#### [DIRECTIONS]
Look at the entries below and restate word for word the lines from the first through the one that has "Kancelaria rozwodowa Gorzów (310, 1650)".

Stored items
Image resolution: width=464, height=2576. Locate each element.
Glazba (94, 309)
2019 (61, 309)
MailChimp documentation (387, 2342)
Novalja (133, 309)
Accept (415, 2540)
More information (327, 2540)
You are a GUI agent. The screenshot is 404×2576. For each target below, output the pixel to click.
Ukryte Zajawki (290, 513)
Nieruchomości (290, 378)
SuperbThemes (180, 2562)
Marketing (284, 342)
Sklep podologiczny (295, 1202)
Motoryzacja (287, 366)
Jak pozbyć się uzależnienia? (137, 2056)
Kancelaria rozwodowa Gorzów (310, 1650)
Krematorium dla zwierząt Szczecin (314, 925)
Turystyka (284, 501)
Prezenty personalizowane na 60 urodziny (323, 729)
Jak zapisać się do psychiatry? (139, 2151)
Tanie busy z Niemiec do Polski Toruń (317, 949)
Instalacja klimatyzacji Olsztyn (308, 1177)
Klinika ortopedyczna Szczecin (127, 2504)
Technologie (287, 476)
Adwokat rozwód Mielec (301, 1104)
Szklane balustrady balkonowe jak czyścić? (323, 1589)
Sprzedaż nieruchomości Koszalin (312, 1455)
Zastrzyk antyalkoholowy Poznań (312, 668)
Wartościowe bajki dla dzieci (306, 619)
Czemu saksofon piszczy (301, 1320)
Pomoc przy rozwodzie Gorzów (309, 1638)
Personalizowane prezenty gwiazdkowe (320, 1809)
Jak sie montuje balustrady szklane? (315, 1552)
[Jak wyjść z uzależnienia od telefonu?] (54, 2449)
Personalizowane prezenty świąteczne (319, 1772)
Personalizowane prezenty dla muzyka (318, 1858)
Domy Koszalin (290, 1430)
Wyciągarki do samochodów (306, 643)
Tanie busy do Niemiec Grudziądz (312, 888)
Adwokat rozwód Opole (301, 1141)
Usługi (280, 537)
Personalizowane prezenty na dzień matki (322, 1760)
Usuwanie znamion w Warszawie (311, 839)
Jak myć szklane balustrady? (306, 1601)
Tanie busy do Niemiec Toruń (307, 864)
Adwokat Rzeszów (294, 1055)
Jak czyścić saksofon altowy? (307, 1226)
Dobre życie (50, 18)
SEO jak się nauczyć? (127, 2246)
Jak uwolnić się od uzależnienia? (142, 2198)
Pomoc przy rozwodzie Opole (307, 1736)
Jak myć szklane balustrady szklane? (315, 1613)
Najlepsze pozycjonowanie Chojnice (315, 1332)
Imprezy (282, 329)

#### [ANSWER BOX]
Image resolution: width=464, height=2576. Locate each element.
Glazba (94, 309)
2019 (61, 309)
MailChimp documentation (387, 2342)
Novalja (133, 309)
Accept (415, 2540)
More information (327, 2540)
You are a GUI agent. The screenshot is 404×2576. For each target below, output the pixel to click.
Ukryte Zajawki (290, 513)
Nieruchomości (290, 378)
SuperbThemes (180, 2562)
Marketing (284, 342)
Sklep podologiczny (295, 1202)
Motoryzacja (287, 366)
Jak pozbyć się uzależnienia? (137, 2056)
Kancelaria rozwodowa Gorzów (310, 1650)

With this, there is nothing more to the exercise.